“But Jenny’s mom lets her do that.” The problem? Jenny is 16 and your daughter is only 11. What happens when tweens think they are equivalent to teens? It’s very common since kids between 8-12 years of age are able to do many things on their own. Because they can physically act upon things and make choices, many tweens tend to think this means they should be allowed. The problem with this is that there are certain things they simply should not be doing until they are older.
Older siblings can play a role both directly and indirectly. Observing an older sister or brother with more privileges may seem unfair to your tween. Be sure your older kids aren’t teasing about their extra privileges. It’s also important to make it clear that there are certain age requirements, depending on each new venture in life. If you have more than one child, you need to be consistent with the age a child must be before being allowed to do certain things, such as dating, babysitting, and handling other responsibilities.
Kids with younger siblings may mature quickly. Tweens will naturally look up to their teen siblings. Most kids want to be just like their big sister or big brother. This is a healthy phenomenon and can help kids learn important life lessons. But it can also backfire at times. Sometimes kids want to be entirely too much like their older siblings and mature faster than we’d like them to. To prevent this from happening, I try to make sure each of my kids has their own separate interests they pursue. Sometimes the distraction of their own unique activities can deter thoughts of participating in things meant for the older kids.
Peer pressure may be to blame. Not all parents agree on what is and isn’t appropriate at various ages and stages. When tweens see their friends doing things they cannot do, they suddenly want to do them even more. Peer pressure is often a steady battle throughout the tween and teenage years. To help combat it as much as possible, parents can teach their tweens the value of self-worth and how important it is to remain true to oneself. Teaching tweens to make smart choices based on analysis, rather than quick-thinking and pressure to be like everyone else, is important.

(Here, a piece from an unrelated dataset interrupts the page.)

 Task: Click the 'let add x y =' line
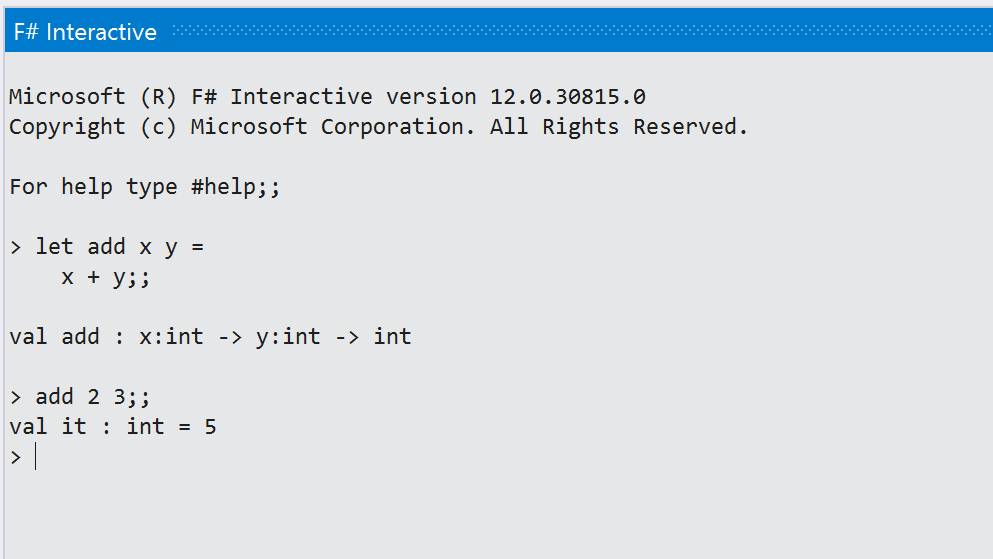click(x=119, y=247)
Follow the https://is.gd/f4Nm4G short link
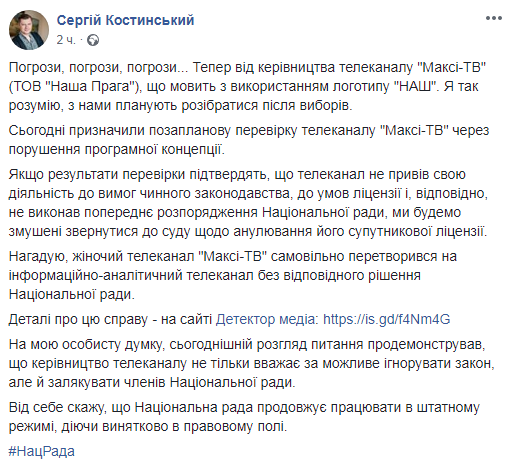This screenshot has height=471, width=509. pyautogui.click(x=387, y=319)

Observing child stars may give off mixed messages. Watching the way stars behave on television, in movies, and even in real life can give kids a clouded perception of what life should be like. Naturally, they will want to have and do the things they see in these kids. As a parent, it’s important to let kids know the difference between reality and film. It’s also important they know the difference between a star’s life and an everyday person’s life. Let them know that the fraction of star’s lives we see is not always a good indicator of how they actually live. Some things could be skewed for ratings, photos can be airbrushed, and we don’t see how they live behind closed doors. Kids need to know that behind all the glamor, stars are just people, like you and me.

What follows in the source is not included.